For most constants, the overall performance comes within a factor of 2 of y-cruncher. This is actually pretty good considering that most of Number Factory's implementations are relatively unoptimized.
That said, squeezing out the remaining factor of 2 will probably be difficult. y-cruncher does some pretty crazy things to get to where it is now. And it uses internal functionality that isn't exposed through the YMP interface.
Requirements:
Compilation:
- Visual Studio 2015
A Visual Studio project has been provided with various configurations that target different processors. It should be fairly straight-forward to compile and run the app through the IDE. (Though it will be faster to run from outside the IDE since it bypasses the debug heap.)

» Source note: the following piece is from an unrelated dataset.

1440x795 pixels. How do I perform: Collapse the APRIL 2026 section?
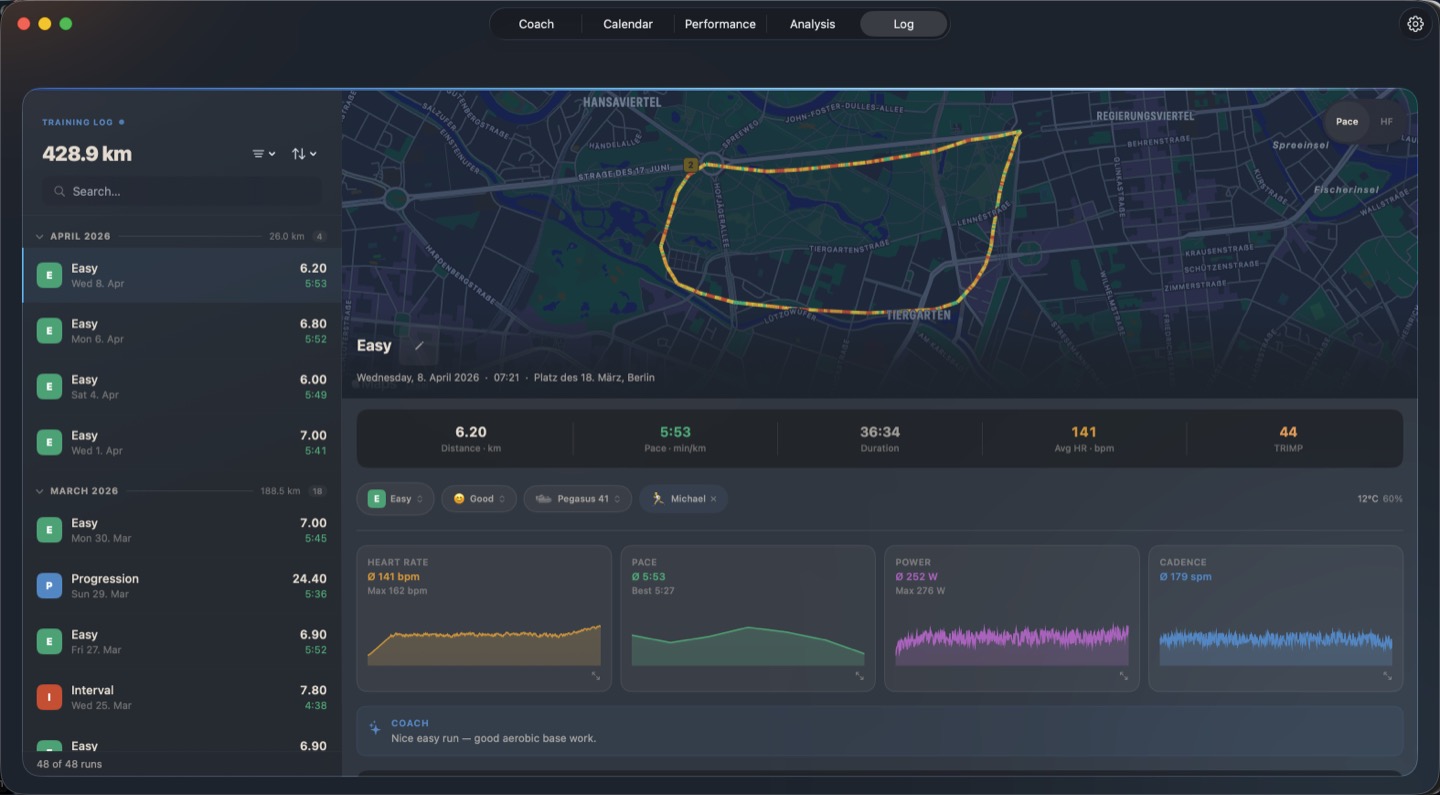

The DLL interface with the YMP library is "supposed to" be portable across different compilers. But this is untested. Number Factory is the first program to dynamically link with YMP. (y-cruncher statically links.)
Run-Time:
- 64-bit Windows Vista or later. (Windows 7 SP1 required for AVX)
- A processor with SSE4.1. (Intel Penryn or later. Or AMD Bulldozer or later.)
Number Factory itself can be compiled for older processors. But for all practical purposes, the underlying YMP library needs a minimum of SSE4.1 to be competitive with existing libraries. That said, the real performance gains will require AVX2.
There is currently no support for Linux yet. The Number Factory/YMP project is still experimental and will be tested in Windows first. Only if it is massively successful will a Linux version be considered.
Configurations:
The Visual Studio project currently supports the following build configurations:
Configuration | Target Processor | YMP Binary | Notes |
---|---|---|---|
Debug | SSE4.1 | No Optimizations | |
Release | SSE4.1 | Same as "08-Nehalem" | |
08-Nehalem | Intel Nehalem | SSE4.1 | |
11-SandyBridge | Intel Sandy Bridge | AVX | |
11-Bulldozer | AMD Bulldozer | FMA4/XOP | |
13-Haswell | Intel Haswell | FMA3/AVX2 |
Upon building a configuration through the IDE, the appropriate DLLs are copied into the same directory as the output binary. They will be needed to run the binary.
All ymp.dll
binaries of the same YMP release will have the same ABI. So any Number Factory binary (or any other client app) will be able to link with any of them. This may make it slightly easier to do CPU dispatching.
However, ymp.dll
binaries from different releases are not guaranteed to be compatible. Backwards incompatible changes may require recompilation of the client app. Maintaining a static ABI is currently not a feasible commitment.
Source Directories:
NumberFactory/
- The main Number Factory directory.ymp/
- Headers for the YMP library.PublicLibs/
- Public shared libraries. Also used by the Digit Viewer.PrivateLibs/
,Objects/
, andModules/
- Internal components. Don't use directly.
Documentation:
- YMP Library (v1.0): http://www.numberworld.org/ymp/v1.0/
Licensing:
- The source code for Number Factory is opened-sourced and licensed under BSD-3.
- The binary
cilkrts20.dll
is Intel's Cilk Run-Time library. It is licensed under BSD-3. - The binary
ymp.dll
is the YMP library. It is free for non-commercial use only.